Mozilla, Internet Explorer’ı tahtından edebilecek tek tarayıcı olarak bilinen Firefox tarayıcısını geliştirmeye devam ediyordu. Bu amaç doğrultusunda, 30 Haziran 2009‘da tarayıcısının son versiyonunu yayınladı. Firefox 3.5, Chrome ve Safari ile birlikte kıyasıya bir rekabete girmiş oldu. Zira bu iki tarayıcının da pazar payı giderek artıyordu. En hızlı tarayıcı olmasa da, Firefox 3.5 dünya genelinde bir hayli beğenildi.

Firefox 3.5, Firefox serisine sonunda Private gezme özelliğini dahil etti. Firefox bu konuda biraz geç kaldı denilebilir, zira o dönemde Safari, Chrome ve Internet Explorer hali hazırda bu özelliğe sahiplerdi. Mozilla’nın açıkladığı sayılara göre, 300 milyondan fazla kullanıcı, Firefox kullanıyor.

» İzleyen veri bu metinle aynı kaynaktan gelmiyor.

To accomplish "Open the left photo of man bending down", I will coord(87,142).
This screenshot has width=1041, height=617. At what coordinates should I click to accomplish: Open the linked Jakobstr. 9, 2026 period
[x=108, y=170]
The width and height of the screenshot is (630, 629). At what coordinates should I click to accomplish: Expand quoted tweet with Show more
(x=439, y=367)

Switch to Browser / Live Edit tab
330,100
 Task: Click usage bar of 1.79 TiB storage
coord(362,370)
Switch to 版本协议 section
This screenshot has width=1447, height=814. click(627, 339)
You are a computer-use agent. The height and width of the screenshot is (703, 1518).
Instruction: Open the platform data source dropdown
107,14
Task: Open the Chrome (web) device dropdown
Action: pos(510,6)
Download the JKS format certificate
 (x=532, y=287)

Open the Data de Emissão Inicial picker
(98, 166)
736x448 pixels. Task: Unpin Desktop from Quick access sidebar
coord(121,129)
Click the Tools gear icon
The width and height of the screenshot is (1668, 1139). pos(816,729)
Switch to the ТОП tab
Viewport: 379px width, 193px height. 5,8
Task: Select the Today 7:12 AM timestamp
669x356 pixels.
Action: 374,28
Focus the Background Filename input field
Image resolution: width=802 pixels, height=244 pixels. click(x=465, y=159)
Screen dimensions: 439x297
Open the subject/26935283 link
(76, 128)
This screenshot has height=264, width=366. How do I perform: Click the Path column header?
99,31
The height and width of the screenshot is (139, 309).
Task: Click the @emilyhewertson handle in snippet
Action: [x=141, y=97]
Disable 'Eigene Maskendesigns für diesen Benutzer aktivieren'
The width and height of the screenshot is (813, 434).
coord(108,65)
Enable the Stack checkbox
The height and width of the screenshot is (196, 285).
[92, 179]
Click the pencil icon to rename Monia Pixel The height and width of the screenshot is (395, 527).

{pagebreak::13 Ağustos 2009}

13 Ağustos 2009

Netscape efsanesi, tarihin tozlu sayfaları arasındaki yerini beğenmemiş olacak ki, AOL’den ayrıldıktan sonra içlerine kapanarak, yeni projelerle ortaya çıkmaya hazırlanıyordu. Artık bu projenin ne olduğunu bizler de biliyoruz: RockMelt! Netscape, yeni bir tarayıcıyla birlikte piyasaya dönme arzusuyla yanıp tutuştuğunu açıkladığında yapraklar 13 Ağustos 2009‘u gösteriyordu.

İşin aslı, tarayıcı NCSA Mosaic projesinin lideri ve Netscape‘in kurucusu Marc Andreessen‘ın desteklediği bağımsız bir proje. Fakat Marc Andreessen ismi, Netscape ile bütünleşmiş olduğundan, çeşitli yerlerde Netscape’in taryaıcısı olarak anılmaya devam ediyor. RockMelt‘i diğerlerinden ayıran en önemli özellik, Facebook gibi sosyal ağ sitelerine entegre edilmiş bir şekilde dağıtılacak olması. Dolayısıyla sosyal ağlarda çok vakit geçiren kullanıcıların, RockMelt’i kullanması için, bir sebepleri daha olacak.

:: Siz internet tarayıcılarına hangisiyle başladınız? Hangisiyle devam etmeye karar verdiniz?